The doctorate followed a traditional British format with a first year spent in project formulation, that is identifying and reviewing appropriate bodies of literature and developing research questions, a second year in 'the field', also interspersed with preliminary data analysis and a third year spent on intensive data analysis and thesis drafting. Around three months into my third year I took a six-month 'break' to pursue an ESRC secondment. Therefore, when I started writing the case chapters in earnest in August 2006, almost two years had passed since the commencement of the fieldwork. 

Negotiating the move from the field to the office

During my fieldwork I spent around six months intensively 'following' my case study organisations, attending their internal meetings and their encounters with statutory and other voluntary bodies, mainly through the use of participant observation, with a further six months spent conducting rather less intensive ethnography, writing up preliminary findings and in preparing for interviews. The research, as with most ethnographic projects, was both concentrated and challenging. Both case studies operated in politically charged environments and consisted of dedicated and opinionated individuals who had passionate and often adversarial relationships with other groups and statutory bodies. I was granted, for the most part, full access to the groups' activities and leaders, enabling me to build a personal rapport and lasting relations with many group members. As a result, I felt a great deal of empathy with the groups, and although I sometimes disagreed with some of their activities (thoughts I kept to myself at the time), I genuinely supported their core aspirations and goals, namely to make their areas safer, healthier and happier places to live. That said, at times I also received the impression that some members of the groups were a little wary of my 'true' intentions. Some regarded my keen interest in the group's affairs as a little peculiar and, particularly during the more challenging times for the group, I am quite sure that my presence and inquisitiveness was somewhat of an irritation.

I became thoroughly enthused in the maelstrom of community politics. I observed and in many instances shared with case studies their highs and lows, their frustrations and achievements, and even observed one group's fight for survival in the face of bureaucratic regulations, tight funding regimes, and internal feuds and fractures. The research was rewarding and informative yet also overwhelming and, at times, disenchanting. The whole process was both captivating and consuming. To an extent I was relieved to leave the field and to return to my office (see Hammersley and Atkinson 2006:122 for a further discussion of this). I looked forward to turning off my recorder after the final batch of interviews, and anticipated the feeling of emancipation from the research. In a practical sense, I would no longer be bound by public transport timetables or the dates of meetings. I believed that I would also finally feel comfortable in the knowledge that the information I required to finish my research was now in my possession. I would not have to rely upon others, or ensure links and good relations were retained with the groups (for a further discussion of the 'tiring' anxiety of fieldwork, see Lareau 1996:218-220). I could, I insisted to myself, regain control of my research and finally (re)assert my ownership over the project. Ultimately, I could draw a line under a substantial aspect of the doctorate. My fieldwork would be finished, at long last!

= PARTS OF THE EXERCISE =
**a)** Answer these from the doctoral fieldwork account:
(i) How long was the break the writer took in the third year, and what was it taken for?
(ii) In what month and year did the writer begin writing the case chapters in earnest?
(iii) What method did the writer mainly use while intensively following the case study organizations?
**b)** Write the next paragraph of the doctoral fieldwork account, following on from its last sentence.

= SOURCE MATERIAL =
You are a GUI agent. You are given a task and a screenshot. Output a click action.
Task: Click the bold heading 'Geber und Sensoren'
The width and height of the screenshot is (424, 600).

= ANSWERS BY TASK =
**a)**
(i) Six months, to pursue an ESRC secondment.
(ii) August 2006.
(iii) Participant observation.

**b)**
Yet, despite my relief at leaving the field, and even though I was looking forward to immersing myself in the analysis and writing, there lingered at the back of my mind a strong desire to return to the field. Whilst my primary research on them had finished, the cases remained, evolving and changing, developing new interests and entering new, interesting and potentially enlightening relationships. Having now had time to consider these feelings, I realise that my desire to retain close links to the groups served other purposes also. I had a persistent concern that there remained data waiting to be collected in the field. I believed that perhaps another chat with certain actors, or the attendance of a more events, could provide yet another seam of material to further enrich my analysis. It was comforting to know that when I encountered a gap in my knowledge or understanding, sustained links with the cases would provide opportunities for return to the field, or to at least permit a distant monitor of their activities, a sentiment that it would seem even experienced researchers encounter: 

"It can therefore be difficult for the researcher to decide finally to leave the organization, to gather no more information, and to begin the process of analysing and documenting what data have been collected. This can be an awkward psychological leap, as there is always the possibility, usually a strong probability, that vital information has been overlooked." (Buchanan, Boddy and McCalman 1988:64)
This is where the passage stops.